Durante participação no Congresso Internacional de Missões dos Gideões, realizado em Camboriú, a pastora Helena Raquel fez um apelo público para que crimes cometidos por líderes religiosos sejam denunciados. Em sua fala, ela destacou a importância de apoio às vítimas e da busca por segurança.
“Você precisa ter coragem para sair e fazer a denúncia. Ligar para alguém de confiança e buscar um lugar seguro”, declarou.
A líder também se manifestou nas redes sociais, onde criticou a postura de silêncio diante de casos de abuso em ambientes religiosos. Segundo ela, práticas violentas não podem ser justificadas por argumentos espirituais.
“Não existe unção que justifique abuso. Não existe chamado que autorize agressão”, afirmou.

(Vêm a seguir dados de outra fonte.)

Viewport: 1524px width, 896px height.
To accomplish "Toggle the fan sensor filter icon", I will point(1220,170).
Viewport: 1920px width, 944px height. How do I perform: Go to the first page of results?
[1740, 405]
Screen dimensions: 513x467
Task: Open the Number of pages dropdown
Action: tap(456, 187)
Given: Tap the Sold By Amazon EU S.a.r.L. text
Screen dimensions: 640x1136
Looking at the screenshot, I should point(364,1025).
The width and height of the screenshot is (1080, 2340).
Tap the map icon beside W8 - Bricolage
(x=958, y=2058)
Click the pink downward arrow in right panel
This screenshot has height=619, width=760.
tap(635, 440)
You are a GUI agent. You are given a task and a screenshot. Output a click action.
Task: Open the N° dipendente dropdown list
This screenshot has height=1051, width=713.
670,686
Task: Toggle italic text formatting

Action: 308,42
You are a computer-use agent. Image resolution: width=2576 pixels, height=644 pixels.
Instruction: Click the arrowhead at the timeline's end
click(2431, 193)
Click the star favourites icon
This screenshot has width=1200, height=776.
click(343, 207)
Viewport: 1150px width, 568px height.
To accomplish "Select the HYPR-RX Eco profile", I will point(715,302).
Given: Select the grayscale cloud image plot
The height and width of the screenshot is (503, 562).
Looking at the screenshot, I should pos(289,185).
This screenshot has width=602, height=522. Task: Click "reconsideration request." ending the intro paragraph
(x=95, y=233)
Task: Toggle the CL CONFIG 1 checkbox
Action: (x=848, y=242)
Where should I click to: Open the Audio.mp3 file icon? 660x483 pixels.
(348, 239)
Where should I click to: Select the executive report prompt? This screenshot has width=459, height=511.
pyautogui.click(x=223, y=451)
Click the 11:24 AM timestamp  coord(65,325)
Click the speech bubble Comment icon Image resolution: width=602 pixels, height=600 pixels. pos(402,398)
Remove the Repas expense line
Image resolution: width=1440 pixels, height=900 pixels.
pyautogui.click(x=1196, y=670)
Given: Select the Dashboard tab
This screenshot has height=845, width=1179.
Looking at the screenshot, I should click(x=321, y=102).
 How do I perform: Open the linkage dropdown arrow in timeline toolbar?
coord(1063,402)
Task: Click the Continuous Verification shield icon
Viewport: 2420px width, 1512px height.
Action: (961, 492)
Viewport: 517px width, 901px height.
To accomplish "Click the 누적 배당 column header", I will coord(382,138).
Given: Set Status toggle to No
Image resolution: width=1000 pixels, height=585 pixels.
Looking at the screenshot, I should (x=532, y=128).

Em suas declarações, a pastora ressaltou que atitudes abusivas são incompatíveis com qualquer forma de liderança espiritual e devem ser enfrentadas.
“Se agride, não representa Deus. Ungido não é abusador. Ungido não é agressor”, escreveu.
Ela também incentivou vítimas e testemunhas a romperem o silêncio.
“Se você está vivendo ou presenciando isso, não se cale. O silêncio nunca foi a vontade de Deus”, disse, ao enfatizar a importância da denúncia para interromper situações de violência.
Ao final, Helena Raquel orientou a busca por canais oficiais de denúncia e acolhimento, como o Disque 100 e o Ligue 180.
“A igreja precisa voltar a ser lugar de cura, não de medo. E onde há verdade, há libertação”, concluiu.